Background: MYCN and LMO1 amplification are commonly observed in neuroblastoma (NB), which was often accompanied by genetic loss of let-7 microRNA (miRNA). Fibroblast growth factor (FGF) was found to regulate let-7 miRNA expression via FGF receptor substrate 2 (FRS2), which then activates transforming growth factor beta (TGF-β) signaling.
Methods: Expression of MYCN, LMO1, FRS2, let-7, and TGF-β receptor I (TGFβRI) was selectively knocked-down or enhanced in NB cells. Proliferation, invasion, migration, metastasis and tumorigenesis of NB, expression of downstream signaling factors and metastasis-associated protein were evaluated.
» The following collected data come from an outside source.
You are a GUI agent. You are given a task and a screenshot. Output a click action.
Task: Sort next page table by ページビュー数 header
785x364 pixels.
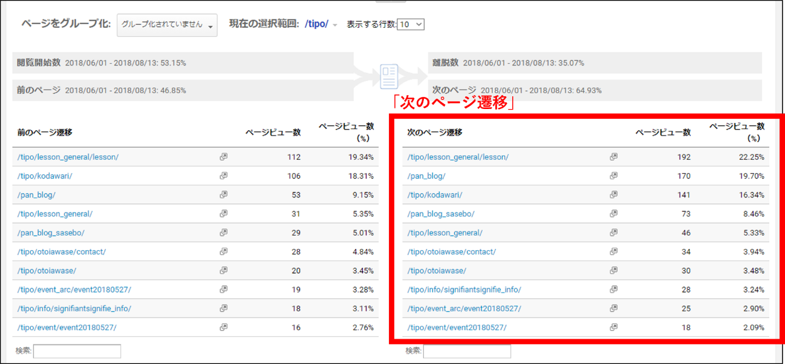click(x=663, y=132)
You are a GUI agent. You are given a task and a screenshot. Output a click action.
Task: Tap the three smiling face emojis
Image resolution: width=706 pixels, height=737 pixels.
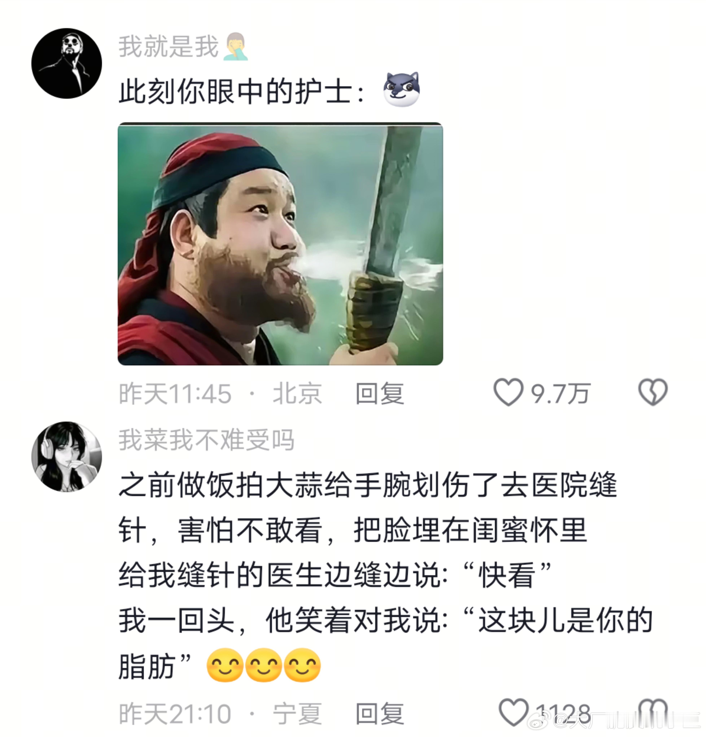(263, 665)
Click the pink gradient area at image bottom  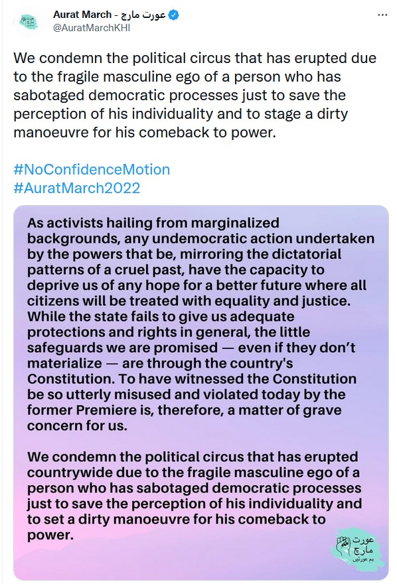tap(167, 562)
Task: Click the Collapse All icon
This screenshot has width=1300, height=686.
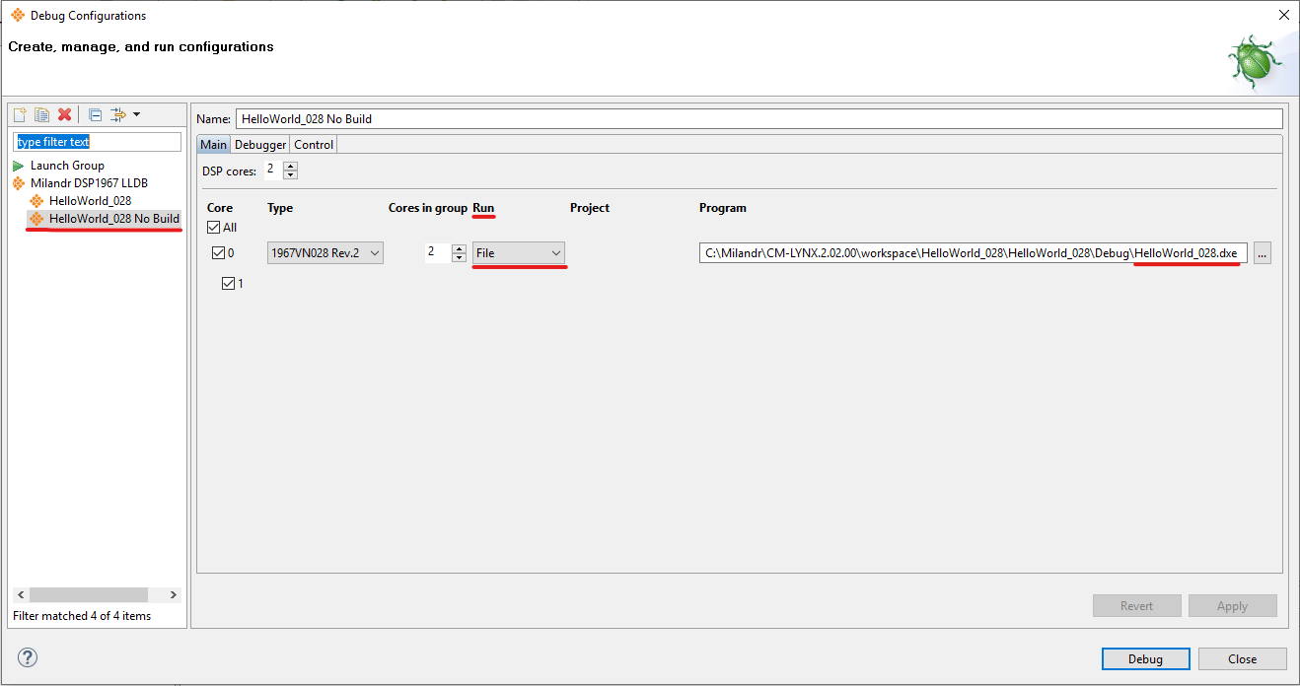Action: [95, 115]
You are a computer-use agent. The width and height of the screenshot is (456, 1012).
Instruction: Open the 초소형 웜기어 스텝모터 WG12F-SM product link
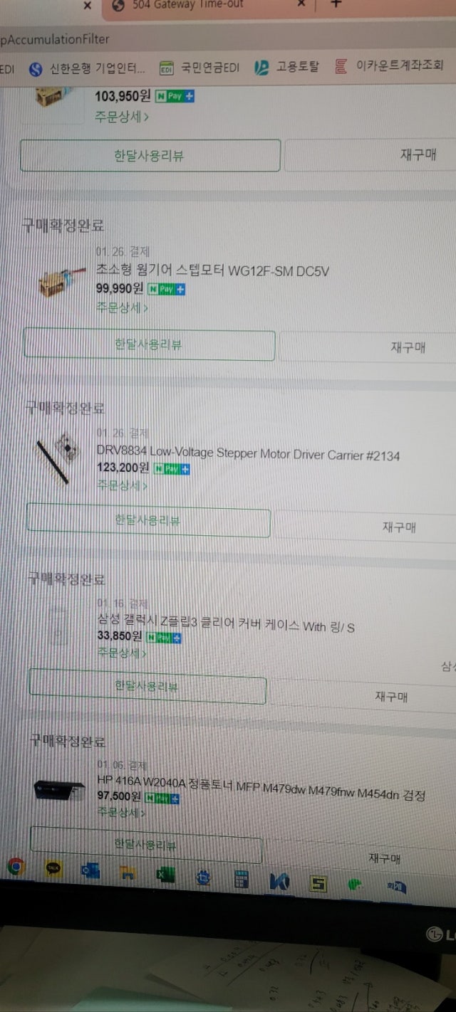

Results: Knock-down on either MYCN or LMO1 has led to inhibition on proliferation, invasion, migration, and metastasis of NB cells, and knock-down of FRS2 resulted in increases in MYCN and LMO1 expression and enhanced invasion, migration and metastasis of NB cells. Decreased expression of TGF-β1 or TGFβRI led to decrease expression in LMO1 and proliferation, invasion, migration and metastasis markers, except MYCN expression which appeared not to be regulated by TGF-β1 or TGFβRI. Furthermore, let-7 miRNA was shown to decrease the expression levels of TGF-βRI, LMO1 and MYCN.
Conclusions: FGF regulates MYCN and TGF-β1-induced LMO1 and metastasis of NB cells via let-7 miRNA.
Keywords: FRS2; LMO1; MYCN; Neuroblastoma; TGFβRI; let-7 miRNA.
Copyright © 2018. Published by Elsevier B.V.